Ее голос нес в себе тихое достоинство того, кто привык к молчанию. Он был скрипучим и низким… хриплым даже.
К ее удивлению, ответа не последовало. Ее не игнорировали – она могла видеть, как глаза ребенка следили за каждым ее движением, хоть и практически незаметно. Ее слова заставили волчонка вздрогнуть, следовательно, ее слова были услышаны. Но все же ответа на эти слова не последовало.
“Говори, дитя с белым мехом, или я посчитаю твое вторжение в мои охотничьи угодья преднамеренным”.
Ребенок моргнул и склонил свою голову набок, явно ощущалось его замешательство. Увидев это, охотница резко замолкла. – она узнала это поведение.
Она моргнула. Нет, не может быть.
И все же, эта белая волчица напротив нее, не более, чем детеныш, пахла оленем. Не тем явным, свежим запахом, который оставался на хищнике после охоты, нет – этот запах глубоко въелся в ее шкуру, пропитал ее насквозь. Да так, что даже дюжина купаний в кристально чистом озере не сможет смыть его.
И даже это было еще не все.
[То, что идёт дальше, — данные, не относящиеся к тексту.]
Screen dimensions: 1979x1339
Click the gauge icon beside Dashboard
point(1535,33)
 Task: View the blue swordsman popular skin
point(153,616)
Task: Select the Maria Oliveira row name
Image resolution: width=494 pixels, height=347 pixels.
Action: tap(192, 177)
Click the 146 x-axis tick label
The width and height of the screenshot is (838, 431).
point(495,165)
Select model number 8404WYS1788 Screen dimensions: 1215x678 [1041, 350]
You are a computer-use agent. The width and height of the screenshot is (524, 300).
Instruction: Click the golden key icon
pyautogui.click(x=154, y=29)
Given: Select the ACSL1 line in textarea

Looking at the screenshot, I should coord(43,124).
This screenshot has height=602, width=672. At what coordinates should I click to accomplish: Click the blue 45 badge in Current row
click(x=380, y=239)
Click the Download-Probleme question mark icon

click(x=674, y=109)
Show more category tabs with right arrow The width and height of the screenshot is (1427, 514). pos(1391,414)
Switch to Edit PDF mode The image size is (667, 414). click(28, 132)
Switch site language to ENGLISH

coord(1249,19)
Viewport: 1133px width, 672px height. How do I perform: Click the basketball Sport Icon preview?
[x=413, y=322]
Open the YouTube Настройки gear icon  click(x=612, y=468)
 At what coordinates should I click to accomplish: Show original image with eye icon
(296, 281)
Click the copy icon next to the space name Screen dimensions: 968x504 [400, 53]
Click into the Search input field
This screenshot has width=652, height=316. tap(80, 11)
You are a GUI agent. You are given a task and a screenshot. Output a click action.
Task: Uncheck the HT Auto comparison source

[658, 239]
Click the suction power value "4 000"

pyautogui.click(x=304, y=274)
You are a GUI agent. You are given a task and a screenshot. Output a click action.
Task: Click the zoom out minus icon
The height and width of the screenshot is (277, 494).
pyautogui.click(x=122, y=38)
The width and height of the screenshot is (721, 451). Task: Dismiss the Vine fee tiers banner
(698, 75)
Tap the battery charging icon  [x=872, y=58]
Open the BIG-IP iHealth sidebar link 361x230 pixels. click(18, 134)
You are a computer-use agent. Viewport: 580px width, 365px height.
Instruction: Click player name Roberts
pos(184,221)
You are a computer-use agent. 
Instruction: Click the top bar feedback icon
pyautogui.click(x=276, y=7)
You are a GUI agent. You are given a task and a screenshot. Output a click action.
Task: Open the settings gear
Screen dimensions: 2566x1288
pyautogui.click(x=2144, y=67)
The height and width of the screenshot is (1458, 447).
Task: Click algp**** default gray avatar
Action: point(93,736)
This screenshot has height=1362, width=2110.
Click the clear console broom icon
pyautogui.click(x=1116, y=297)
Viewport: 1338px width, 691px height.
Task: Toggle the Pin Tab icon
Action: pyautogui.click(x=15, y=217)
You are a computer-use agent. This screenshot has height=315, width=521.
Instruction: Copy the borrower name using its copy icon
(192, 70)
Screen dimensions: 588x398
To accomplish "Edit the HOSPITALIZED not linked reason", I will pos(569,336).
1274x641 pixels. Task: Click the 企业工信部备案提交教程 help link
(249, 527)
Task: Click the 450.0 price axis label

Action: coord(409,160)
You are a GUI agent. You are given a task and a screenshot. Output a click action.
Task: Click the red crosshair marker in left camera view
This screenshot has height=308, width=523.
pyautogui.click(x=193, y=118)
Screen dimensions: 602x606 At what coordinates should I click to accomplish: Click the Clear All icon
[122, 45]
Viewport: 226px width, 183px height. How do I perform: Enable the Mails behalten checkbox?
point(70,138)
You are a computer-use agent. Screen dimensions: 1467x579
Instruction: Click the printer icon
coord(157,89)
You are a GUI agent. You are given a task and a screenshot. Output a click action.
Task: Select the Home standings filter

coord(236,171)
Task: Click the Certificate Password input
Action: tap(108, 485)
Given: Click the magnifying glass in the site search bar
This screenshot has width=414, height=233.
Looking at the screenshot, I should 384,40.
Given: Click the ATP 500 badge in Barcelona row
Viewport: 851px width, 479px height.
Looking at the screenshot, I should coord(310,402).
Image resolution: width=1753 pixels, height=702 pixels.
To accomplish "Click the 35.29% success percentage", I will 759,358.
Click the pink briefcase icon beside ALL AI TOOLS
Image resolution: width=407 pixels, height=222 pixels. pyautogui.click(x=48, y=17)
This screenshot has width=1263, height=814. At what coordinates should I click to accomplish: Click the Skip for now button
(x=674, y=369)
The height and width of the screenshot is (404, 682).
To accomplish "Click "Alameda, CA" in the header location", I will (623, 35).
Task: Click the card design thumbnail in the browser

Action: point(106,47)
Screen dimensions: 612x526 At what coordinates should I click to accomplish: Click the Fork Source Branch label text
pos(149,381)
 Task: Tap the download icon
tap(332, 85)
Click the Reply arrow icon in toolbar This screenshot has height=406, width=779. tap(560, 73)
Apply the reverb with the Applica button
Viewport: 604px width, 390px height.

Она пахла оленем, запах которого был знаком волчице. Это было слишком большим совпадением, чтобы можно было в него поверить, и все же – доказательство стояло прямо перед ней. Этот запах, который охотница никогда не забудет, который она бы ни за что не перепутала с другим.
Она прочистила горло, пытаясь вспомнить то немногое, что успела выучить. Перед ней, волчонок снова вздрогнул, готовый сорваться с места, но все же продолжал стоять на месте. Пока, во всяком случае.
“Энте… жо?”
Ее догадки подтвердились, когда она увидела, как белый волчонок медленно кивнул. Она снова задала ей первый вопрос, сформулировав его в одном слове: “Сол?”
Ее ответом стал еще один испуганный кивок. Никакой стаи не было.
Циэль моргнула и наконец нашла в себе храбрость задать свой собственный вопрос. Тот, который терзал ее больше всего: “Л-ллоп?”
Теперь был черед охотницы медленно кивнуть.
Пока разговор продолжался – на коверканном оленьем языке с одной стороны и буквально парой испуганных слов с другой – Циэль становилась все более расслабленной в присутствии охотницы… и все более растерянной.
Они еще никогда не видела их. Да, она слышала о них и то описание, с которым она сталкивалась, было очень красочным, делая из них чуть ли не сверхъестественных существ. Но в живую с ними ей сталкиваться не приходилось.